• _Задание A_:
Ответьте по тексту о лейбористском сионизме:
(i) В каком году была основана «Мапаи»?
(ii) Кто из выдающихся деятелей сионизма, по тексту, не был социалистом?
(iii) Какие группировки в Европе ослабил мировой экономический кризис?
• _Задание B_: Дайте продолжение текста о взлете лейбористского сионизма, начиная сразу после его последнего предложения.

• _Текст для чтения_:

----------

В ретроспективе можно найти множество объяснений столь триумфальному взлету лейбористского сионизма. Он играл важную роль как в Палестине, так и в диаспоре и пользовался авторитетом не только у молодого поколения. «Буржуазные сионисты» должны были понимать, что без трудового движения им обойтись не удастся, не говоря уже о том, чтобы выступить против него. Необходимо было признать очевидный факт, что в последующие годы халуцим-первопроходцы, которые в большинстве своем были социалистами, сыграют главную роль в построении национальной экономики, и враждовать с ними не нужно. Социалистами были практически все выдающиеся деятели сионизма, не считая Жаботинского и пожилого Усишкина. Левые фракции в этот период объединились. В 1930 г. была основана «Мапаи», и лейбористский сионизм стал выступать на сионистских конгрессах единым фронтом. Центр и правые группировки, наоборот, были разобщены. В руководстве сионистской организации также произошел раскол: одни поддерживали политику правого крыла, другие — левоцентристы — рассматривали трудовиков как потенциальных союзников. Международное положение также благоприятствовало лейбористам. Мировой экономический кризис и его политические последствия стали причиной укрепления левых (и крайне правых) по всей Европе и ослабили центристские группировки.

----------

• _Раздел данных_:

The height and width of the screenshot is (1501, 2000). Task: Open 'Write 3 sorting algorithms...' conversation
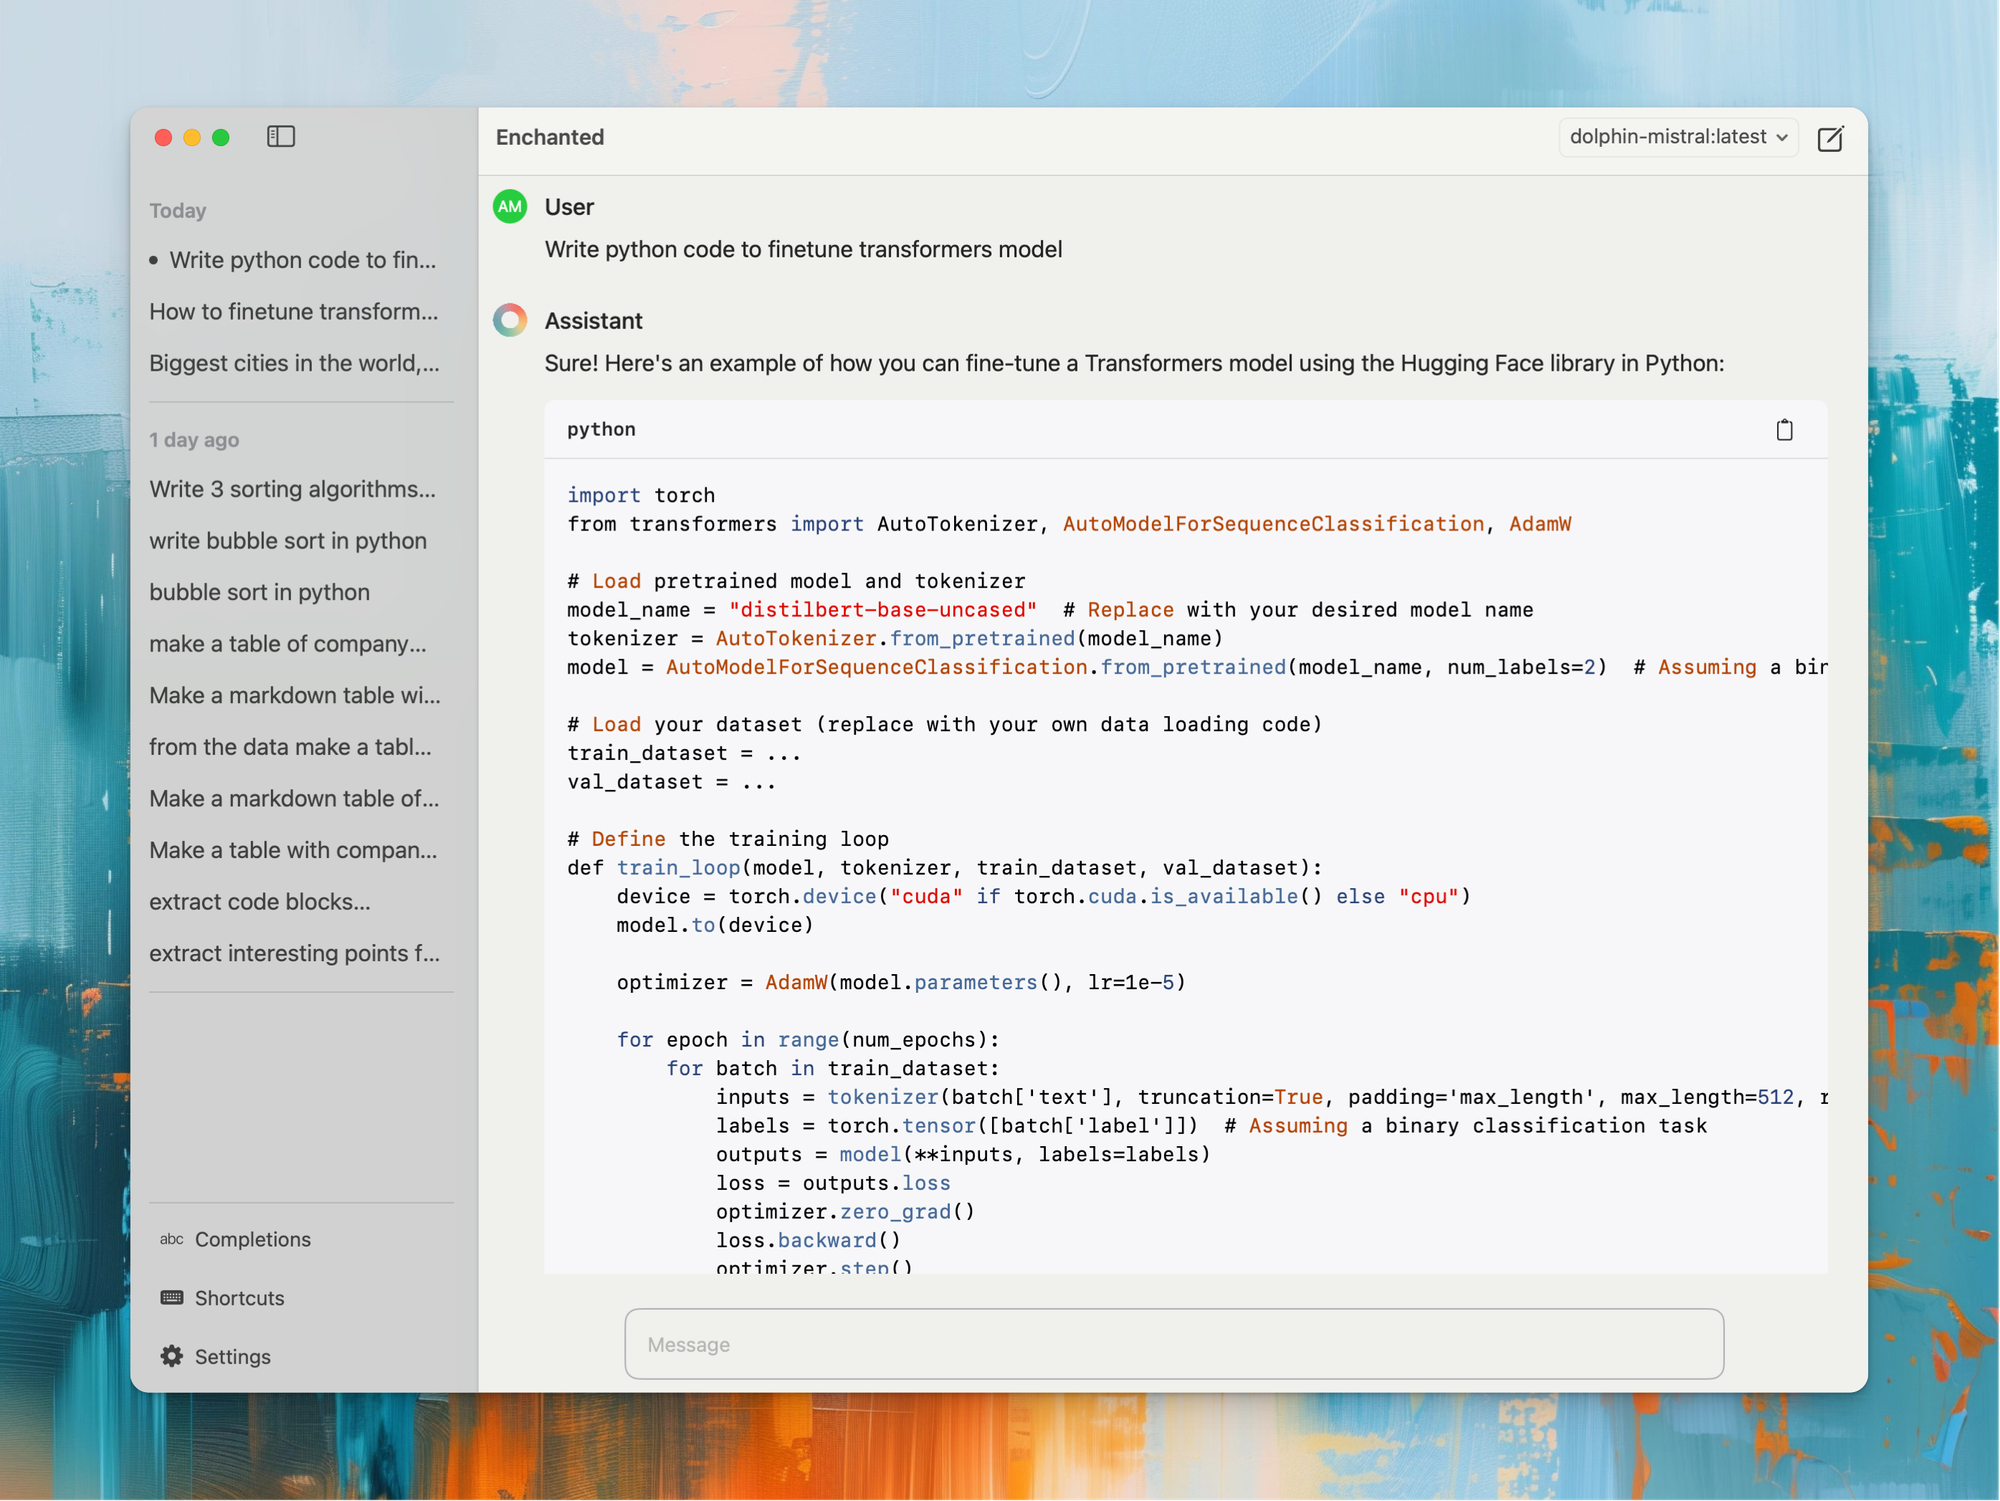(292, 489)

----------

• _Ожидаемый ответ A_:
(i) В 1930 г.
(ii) Жаботинский и пожилой Усишкин.
(iii) Центристские группировки.

• _Ожидаемый ответ B_:
Внутри сионистского лагеря этот процесс радикализации способствовал росту активности не только трудовиков, но и ревизионистов. В 1931 г. каждый четвертый делегат на сионистском конгрессе представлял движение Жаботинского. Завязалась ожесточенная борьба между лейбористами и ревизионистами. Влияние последних не ограничивалось низшими слоями польско-еврейского среднего класса: ревизионисты пользовались довольно внушительной поддержкой рабочего класса и мощного молодежного движения. В Тель-Авиве происходили столкновения между членами Хистадрут и ревизионистами; тот факт, что ученики Жаботинского носили коричневые рубашки, подобно немецким штурмовикам из БА, не прибавлял им симпатий со стороны левых сионистов. Ревизионисты создали свой собственный («национальный») профсоюз, пользовавшийся покровительством некоторых владельцев фабрик и апельсиновых плантаций; таким образом эти крупные собственники стремились уничтожить монополию Хистадрут на организацию бирж труда. В Петах Тикве, Кфар Сабе и во многих других местах они вели с ревизионистами прямые переговоры по набору кадров, минуя Хистадрут. В некоторых случаях ревизионисты выступали в роли зачинщиков забастовок (как, например, в случае с забастовкой на кондитерской фабрике Фрумина)[455]. Они утверждали, что сражаются не с рабочим классом, а с Хистадрут, которая превратилась в орудие социалистических партий. Трудовики же считали деятельность ревизионистов сознательной попыткой «классового врага» разрушить профсоюзы и в конечном счете установить в стране полуфашистскую диктатуру.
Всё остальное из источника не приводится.